## Task directions
All lines from the one with "1875x848 pixels." through the last line of the data below should be copied exactly; please add nothing.

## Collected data
>>>>
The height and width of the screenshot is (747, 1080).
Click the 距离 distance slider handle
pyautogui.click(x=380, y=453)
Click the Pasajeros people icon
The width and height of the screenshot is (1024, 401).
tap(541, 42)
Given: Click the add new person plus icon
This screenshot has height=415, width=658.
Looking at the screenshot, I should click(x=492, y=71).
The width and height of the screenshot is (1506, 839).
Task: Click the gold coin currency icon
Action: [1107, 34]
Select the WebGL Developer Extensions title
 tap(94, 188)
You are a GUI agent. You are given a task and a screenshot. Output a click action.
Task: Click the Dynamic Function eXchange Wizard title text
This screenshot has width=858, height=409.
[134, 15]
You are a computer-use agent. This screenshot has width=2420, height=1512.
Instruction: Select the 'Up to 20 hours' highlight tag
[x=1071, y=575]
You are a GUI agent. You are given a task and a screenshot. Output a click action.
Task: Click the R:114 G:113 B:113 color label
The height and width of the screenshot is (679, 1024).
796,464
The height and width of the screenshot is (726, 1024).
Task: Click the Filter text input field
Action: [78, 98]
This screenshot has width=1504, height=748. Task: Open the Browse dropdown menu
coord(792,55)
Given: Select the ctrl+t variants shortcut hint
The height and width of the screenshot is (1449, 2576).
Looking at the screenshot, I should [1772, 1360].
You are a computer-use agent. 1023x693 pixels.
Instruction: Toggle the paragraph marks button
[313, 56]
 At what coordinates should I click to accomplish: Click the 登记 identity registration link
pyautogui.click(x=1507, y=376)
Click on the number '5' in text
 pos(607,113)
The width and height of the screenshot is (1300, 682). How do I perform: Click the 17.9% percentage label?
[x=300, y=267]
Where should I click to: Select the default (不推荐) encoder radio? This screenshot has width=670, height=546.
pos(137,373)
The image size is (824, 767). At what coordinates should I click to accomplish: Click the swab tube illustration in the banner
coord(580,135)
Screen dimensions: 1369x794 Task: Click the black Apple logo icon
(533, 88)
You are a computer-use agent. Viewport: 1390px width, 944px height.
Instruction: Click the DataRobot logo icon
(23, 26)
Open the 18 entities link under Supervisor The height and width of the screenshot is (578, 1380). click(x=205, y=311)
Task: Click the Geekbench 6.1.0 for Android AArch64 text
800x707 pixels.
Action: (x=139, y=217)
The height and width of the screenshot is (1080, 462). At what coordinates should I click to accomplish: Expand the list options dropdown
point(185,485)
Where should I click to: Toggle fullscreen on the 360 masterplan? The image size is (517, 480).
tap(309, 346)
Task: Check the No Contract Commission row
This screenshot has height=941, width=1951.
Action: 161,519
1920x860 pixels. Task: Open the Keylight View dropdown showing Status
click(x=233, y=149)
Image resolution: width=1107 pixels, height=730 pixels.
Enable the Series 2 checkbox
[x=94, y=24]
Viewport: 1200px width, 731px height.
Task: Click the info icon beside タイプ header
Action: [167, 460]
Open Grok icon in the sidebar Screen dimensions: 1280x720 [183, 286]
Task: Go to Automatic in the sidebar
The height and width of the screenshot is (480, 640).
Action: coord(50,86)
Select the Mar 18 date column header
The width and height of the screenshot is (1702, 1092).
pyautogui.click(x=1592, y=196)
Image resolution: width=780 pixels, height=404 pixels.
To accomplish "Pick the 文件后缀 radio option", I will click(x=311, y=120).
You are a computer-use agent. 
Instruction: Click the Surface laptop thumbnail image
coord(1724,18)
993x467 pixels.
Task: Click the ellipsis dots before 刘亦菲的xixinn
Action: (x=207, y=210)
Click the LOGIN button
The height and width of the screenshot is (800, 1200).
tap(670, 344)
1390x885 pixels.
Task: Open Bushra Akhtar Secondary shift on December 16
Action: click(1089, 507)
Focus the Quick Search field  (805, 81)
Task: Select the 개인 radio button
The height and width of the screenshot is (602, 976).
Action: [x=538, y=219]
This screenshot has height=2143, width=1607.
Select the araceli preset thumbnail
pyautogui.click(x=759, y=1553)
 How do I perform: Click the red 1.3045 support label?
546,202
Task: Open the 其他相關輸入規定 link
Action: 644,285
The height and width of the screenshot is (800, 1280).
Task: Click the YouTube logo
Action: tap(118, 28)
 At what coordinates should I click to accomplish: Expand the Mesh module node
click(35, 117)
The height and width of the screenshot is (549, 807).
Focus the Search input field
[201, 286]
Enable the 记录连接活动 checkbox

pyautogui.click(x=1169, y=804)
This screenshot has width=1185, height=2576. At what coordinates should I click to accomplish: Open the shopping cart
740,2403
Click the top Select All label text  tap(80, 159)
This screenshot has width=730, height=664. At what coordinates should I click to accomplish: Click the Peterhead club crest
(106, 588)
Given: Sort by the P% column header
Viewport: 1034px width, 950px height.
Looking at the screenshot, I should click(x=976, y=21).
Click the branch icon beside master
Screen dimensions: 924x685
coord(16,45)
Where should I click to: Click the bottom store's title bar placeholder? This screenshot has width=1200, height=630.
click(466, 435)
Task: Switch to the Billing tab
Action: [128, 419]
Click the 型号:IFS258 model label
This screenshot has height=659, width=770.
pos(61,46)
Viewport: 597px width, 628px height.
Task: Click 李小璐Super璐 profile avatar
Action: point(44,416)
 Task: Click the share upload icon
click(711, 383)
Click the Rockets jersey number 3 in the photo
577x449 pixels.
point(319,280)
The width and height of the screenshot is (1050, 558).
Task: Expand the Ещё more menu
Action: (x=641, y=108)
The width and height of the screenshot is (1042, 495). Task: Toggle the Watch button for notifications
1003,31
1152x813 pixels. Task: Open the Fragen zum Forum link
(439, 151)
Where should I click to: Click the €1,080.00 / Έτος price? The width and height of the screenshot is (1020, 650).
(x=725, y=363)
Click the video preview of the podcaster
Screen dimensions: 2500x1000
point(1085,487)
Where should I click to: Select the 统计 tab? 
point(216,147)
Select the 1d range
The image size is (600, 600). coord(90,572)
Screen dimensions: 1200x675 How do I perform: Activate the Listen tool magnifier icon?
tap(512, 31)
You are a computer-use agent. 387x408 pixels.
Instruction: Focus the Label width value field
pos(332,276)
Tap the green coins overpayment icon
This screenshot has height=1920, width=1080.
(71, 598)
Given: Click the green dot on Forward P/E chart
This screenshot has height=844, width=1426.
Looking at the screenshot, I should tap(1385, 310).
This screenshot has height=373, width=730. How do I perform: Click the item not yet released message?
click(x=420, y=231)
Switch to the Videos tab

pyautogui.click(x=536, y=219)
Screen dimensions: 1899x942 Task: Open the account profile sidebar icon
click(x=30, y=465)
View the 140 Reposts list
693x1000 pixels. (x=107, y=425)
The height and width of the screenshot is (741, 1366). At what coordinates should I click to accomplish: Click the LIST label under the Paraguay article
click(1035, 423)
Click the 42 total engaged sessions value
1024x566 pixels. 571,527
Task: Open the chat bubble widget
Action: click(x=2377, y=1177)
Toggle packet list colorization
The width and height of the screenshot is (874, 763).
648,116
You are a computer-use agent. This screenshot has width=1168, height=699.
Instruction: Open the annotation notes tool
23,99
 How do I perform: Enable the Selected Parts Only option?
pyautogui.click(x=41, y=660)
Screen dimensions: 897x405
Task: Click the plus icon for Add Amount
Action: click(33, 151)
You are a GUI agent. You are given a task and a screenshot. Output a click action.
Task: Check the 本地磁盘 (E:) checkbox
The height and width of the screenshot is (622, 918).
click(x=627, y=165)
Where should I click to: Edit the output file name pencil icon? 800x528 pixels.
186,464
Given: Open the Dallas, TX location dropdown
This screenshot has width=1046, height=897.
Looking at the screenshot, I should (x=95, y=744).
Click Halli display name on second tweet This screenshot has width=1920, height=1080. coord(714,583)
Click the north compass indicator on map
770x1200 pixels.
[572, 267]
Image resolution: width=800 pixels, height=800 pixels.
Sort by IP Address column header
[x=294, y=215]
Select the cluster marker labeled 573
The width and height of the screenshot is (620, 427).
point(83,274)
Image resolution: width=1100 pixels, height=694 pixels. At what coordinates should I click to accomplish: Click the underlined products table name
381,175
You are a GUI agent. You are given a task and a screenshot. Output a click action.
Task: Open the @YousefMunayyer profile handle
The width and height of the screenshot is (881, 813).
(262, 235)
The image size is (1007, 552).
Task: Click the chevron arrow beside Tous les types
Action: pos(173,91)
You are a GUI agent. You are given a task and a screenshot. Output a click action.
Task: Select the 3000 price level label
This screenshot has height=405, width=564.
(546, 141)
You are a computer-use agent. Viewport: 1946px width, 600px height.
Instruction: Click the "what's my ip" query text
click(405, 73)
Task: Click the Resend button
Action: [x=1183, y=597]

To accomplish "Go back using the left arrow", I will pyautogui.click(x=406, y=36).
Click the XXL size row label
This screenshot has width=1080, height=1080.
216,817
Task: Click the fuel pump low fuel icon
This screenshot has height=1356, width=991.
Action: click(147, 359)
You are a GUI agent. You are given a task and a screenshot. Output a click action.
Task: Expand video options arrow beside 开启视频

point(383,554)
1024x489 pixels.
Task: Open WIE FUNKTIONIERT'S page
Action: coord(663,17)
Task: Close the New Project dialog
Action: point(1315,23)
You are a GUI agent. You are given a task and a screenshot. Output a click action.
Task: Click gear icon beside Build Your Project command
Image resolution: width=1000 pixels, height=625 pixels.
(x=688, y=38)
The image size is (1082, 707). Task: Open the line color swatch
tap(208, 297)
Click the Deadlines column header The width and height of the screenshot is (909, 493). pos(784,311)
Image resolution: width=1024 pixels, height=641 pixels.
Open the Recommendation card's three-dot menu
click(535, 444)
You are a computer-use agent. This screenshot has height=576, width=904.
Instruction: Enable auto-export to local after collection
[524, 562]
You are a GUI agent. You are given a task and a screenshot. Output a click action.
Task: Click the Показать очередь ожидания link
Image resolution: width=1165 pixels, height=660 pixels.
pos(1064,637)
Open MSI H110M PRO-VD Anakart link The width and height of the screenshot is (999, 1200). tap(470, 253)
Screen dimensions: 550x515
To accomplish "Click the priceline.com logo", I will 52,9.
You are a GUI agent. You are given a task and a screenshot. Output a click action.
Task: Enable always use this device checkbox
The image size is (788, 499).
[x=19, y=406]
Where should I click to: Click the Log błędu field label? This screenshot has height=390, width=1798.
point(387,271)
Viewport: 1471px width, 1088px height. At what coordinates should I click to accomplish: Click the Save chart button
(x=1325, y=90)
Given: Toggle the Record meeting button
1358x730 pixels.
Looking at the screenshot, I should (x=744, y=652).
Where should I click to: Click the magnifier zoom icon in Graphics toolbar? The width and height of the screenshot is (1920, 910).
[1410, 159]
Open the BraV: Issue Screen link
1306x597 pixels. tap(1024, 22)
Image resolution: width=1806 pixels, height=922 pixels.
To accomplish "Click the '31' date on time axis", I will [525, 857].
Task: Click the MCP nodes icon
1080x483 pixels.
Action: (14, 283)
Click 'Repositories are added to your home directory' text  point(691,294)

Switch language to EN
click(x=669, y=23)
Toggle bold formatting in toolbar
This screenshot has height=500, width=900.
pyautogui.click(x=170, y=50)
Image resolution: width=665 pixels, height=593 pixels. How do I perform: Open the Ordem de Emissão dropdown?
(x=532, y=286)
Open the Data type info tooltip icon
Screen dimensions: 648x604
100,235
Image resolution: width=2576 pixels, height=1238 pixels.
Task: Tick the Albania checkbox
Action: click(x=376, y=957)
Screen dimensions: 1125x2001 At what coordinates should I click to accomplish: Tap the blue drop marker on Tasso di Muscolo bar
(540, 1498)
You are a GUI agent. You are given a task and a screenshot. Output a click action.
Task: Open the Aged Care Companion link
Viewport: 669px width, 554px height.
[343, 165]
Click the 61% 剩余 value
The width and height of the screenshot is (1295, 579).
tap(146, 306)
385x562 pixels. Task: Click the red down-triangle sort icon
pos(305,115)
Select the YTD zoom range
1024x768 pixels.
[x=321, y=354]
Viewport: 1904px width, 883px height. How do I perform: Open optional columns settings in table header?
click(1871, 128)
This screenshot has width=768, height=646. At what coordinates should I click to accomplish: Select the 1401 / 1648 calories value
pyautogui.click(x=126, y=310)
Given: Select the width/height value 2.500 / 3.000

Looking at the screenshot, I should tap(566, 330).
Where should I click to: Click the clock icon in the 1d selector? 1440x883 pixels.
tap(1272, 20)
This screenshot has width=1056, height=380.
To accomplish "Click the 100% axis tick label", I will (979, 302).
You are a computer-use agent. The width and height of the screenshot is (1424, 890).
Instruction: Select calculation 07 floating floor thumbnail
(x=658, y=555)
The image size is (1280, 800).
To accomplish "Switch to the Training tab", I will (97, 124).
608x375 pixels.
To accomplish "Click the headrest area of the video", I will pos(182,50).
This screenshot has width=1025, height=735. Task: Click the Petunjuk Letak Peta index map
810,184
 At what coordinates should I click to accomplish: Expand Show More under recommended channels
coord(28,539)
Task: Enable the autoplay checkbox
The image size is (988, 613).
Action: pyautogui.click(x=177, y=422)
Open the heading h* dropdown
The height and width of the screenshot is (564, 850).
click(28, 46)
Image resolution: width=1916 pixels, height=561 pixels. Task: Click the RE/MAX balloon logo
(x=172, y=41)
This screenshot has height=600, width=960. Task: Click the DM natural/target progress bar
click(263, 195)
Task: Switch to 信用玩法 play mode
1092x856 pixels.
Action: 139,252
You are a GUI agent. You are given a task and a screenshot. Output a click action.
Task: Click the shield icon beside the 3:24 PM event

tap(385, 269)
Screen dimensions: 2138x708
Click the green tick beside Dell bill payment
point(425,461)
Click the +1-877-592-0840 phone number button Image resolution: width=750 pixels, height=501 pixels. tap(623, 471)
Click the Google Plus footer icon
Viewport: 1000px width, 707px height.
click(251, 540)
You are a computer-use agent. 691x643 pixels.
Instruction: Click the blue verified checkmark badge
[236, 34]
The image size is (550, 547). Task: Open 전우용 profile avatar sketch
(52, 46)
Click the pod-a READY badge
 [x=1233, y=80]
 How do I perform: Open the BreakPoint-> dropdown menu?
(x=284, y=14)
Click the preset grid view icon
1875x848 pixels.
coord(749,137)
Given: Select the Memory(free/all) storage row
<<<<
## Response
1875x848 pixels.
coord(749,137)
Given: Select the Memory(free/all) storage row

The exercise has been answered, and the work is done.